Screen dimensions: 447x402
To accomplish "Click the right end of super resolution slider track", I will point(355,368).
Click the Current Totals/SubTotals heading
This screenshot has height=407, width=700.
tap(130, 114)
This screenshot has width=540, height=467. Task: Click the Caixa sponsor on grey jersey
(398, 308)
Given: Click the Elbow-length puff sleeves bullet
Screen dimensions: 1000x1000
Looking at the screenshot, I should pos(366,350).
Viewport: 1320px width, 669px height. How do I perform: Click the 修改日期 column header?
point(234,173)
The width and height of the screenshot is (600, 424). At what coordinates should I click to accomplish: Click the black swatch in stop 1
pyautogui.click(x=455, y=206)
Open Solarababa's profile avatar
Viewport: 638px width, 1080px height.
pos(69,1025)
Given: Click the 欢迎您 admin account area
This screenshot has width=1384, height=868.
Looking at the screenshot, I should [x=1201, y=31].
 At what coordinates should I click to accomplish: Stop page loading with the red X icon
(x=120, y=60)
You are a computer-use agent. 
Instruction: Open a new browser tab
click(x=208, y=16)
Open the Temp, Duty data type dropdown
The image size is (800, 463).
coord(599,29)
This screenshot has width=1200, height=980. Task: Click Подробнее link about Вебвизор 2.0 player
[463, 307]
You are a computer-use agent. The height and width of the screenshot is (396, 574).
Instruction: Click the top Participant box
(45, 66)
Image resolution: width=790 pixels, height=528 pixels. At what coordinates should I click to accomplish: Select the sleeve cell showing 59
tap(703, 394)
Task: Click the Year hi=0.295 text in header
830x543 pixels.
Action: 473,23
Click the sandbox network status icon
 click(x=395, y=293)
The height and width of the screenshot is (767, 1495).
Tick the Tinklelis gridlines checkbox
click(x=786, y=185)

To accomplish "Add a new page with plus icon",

[Prompt]:
Restate exactly each line of the data from the one bearing "830x543 pixels." to the end, and add nothing.

[The completed task]:
830x543 pixels.
Action: 473,23
Click the sandbox network status icon
 click(x=395, y=293)
The height and width of the screenshot is (767, 1495).
Tick the Tinklelis gridlines checkbox
click(x=786, y=185)

To accomplish "Add a new page with plus icon",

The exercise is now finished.